Linear regression analysis scatter-plot on synthetic data
This page documents a preview version.
v2.23 Preview
Preview includes features under active development and is for development and testing only.
For production, use the latest stable version (v2024.1).
For production, use the latest stable version (v2024.1).
Save this script as "synthetic-data.sql"
drop procedure if exists populate_t(
int, double precision, double precision, double precision, double precision)
cascade;
drop table if exists t cascade;
create table t(
k int primary key,
x double precision,
y double precision,
delta double precision);
create procedure populate_t(
no_of_rows in int,
slope in double precision,
intercept in double precision,
mean in double precision,
stddev in double precision)
language plpgsql
as $body$
begin
delete from t;
with
a1 as (
select
s.v as k,
s.v as x,
(s.v * slope) + intercept as y
from generate_series(1, no_of_rows) as s(v)),
a2 as (
select (
row_number() over()) as k,
r.v as delta
from normal_rand(no_of_rows, mean, stddev) as r(v))

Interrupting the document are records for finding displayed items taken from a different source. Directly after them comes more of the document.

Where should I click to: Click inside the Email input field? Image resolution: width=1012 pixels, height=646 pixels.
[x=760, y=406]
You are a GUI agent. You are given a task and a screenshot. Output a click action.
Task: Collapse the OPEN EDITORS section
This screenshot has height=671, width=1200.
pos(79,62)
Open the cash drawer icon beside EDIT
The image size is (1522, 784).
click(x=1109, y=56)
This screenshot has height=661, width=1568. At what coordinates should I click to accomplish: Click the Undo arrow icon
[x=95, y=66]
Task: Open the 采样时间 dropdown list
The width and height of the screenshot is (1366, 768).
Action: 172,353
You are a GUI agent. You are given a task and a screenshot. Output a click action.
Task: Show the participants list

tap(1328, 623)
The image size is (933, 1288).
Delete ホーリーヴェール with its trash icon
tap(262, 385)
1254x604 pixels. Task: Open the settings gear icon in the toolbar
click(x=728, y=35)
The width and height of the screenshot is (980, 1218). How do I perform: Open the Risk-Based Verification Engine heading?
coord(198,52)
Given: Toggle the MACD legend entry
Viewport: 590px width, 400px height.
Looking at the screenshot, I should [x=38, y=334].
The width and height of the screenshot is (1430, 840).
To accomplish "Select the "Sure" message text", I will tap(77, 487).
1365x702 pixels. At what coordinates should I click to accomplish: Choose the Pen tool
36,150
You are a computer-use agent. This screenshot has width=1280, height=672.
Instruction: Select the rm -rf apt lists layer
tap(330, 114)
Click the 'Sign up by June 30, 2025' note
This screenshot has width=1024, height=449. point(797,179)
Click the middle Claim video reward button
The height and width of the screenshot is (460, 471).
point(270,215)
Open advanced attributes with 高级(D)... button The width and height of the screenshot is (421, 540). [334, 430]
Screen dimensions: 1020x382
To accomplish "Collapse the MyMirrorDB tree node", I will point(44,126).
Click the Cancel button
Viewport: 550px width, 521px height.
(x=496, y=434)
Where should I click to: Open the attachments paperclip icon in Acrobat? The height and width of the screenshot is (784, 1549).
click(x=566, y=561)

insert into t(k, x, y, delta)
select
k, x, a1.y, a2.delta
from a1 inner join a2 using(k);
insert into t(k, x, y, delta) values
(no_of_rows + 1, 0, null, null),
(no_of_rows + 2, null, 0, null);
end;
$body$;
call populate_t(
no_of_rows => 100,
mean => 0.0,
stddev => 5.0,
slope => -1.2,
intercept => 131.4);
\o analysis-results/synthetic-data.txt
with a as (
select
regr_r2 ((y + delta), x) as r2,
regr_slope ((y + delta), x) as s,
regr_intercept((y + delta), x) as i
from t)
select
to_char(r2, '0.99') as r2,
to_char(s, '90.9') as s,
to_char(i, '990.9') as i
from a;
\o
\t on
\o analysis-results/synthetic-data.csv
select
round(x)::text||','||round(y + delta)::text
from t
where
x > 60 and
x < 95 and
x is not null and
y is not null
order by x;
\o
\t off